Find every line of the records that contains the string "author", and copy each one. Match case exactly.

Collected data entries
##########
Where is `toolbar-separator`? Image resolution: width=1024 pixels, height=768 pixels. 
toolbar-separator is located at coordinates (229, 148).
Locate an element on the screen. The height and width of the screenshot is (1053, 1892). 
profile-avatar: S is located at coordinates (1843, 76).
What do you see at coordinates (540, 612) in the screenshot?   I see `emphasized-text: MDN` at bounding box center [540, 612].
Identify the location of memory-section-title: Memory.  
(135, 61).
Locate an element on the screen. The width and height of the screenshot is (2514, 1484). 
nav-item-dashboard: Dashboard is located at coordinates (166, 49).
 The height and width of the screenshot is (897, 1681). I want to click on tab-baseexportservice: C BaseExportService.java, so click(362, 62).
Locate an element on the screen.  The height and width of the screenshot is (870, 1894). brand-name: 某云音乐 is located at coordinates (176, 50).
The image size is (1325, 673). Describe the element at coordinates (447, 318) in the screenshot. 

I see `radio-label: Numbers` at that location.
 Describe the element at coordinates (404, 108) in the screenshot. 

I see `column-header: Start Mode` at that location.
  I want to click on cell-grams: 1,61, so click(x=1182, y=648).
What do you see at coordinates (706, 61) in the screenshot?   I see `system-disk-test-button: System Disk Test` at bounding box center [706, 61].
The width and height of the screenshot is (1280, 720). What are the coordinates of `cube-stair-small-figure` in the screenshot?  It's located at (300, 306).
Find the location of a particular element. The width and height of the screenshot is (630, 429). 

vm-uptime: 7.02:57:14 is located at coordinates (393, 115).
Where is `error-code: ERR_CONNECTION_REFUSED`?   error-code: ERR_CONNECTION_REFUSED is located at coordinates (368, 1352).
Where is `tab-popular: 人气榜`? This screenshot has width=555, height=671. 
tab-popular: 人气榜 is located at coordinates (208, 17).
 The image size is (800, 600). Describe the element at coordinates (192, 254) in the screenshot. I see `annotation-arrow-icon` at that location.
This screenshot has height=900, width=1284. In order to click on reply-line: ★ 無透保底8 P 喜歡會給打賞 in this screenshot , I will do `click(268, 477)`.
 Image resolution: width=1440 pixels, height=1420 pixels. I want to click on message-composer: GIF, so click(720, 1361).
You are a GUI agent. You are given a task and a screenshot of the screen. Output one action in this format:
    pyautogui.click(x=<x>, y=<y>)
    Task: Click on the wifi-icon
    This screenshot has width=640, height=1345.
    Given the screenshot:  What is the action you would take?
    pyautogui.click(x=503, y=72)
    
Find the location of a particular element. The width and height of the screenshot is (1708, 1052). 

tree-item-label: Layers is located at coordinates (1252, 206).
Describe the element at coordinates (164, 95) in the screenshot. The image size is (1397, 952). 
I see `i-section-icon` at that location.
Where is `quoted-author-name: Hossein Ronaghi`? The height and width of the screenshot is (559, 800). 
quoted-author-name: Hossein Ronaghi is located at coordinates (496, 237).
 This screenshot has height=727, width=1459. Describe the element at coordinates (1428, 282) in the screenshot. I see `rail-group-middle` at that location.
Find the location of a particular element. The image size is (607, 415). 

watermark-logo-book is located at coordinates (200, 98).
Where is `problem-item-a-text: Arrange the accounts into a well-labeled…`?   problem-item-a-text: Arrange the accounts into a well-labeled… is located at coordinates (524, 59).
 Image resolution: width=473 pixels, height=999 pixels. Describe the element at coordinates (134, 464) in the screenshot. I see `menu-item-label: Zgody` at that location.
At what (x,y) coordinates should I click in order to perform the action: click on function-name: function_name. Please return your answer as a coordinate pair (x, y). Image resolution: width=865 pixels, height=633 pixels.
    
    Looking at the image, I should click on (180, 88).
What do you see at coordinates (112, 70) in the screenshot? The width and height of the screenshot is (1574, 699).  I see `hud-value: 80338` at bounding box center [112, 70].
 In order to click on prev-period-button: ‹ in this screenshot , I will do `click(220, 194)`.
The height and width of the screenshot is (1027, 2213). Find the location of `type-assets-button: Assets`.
##########
== Exercise output ==
Where is `quoted-author-name: Hossein Ronaghi`? The height and width of the screenshot is (559, 800). 
quoted-author-name: Hossein Ronaghi is located at coordinates (496, 237).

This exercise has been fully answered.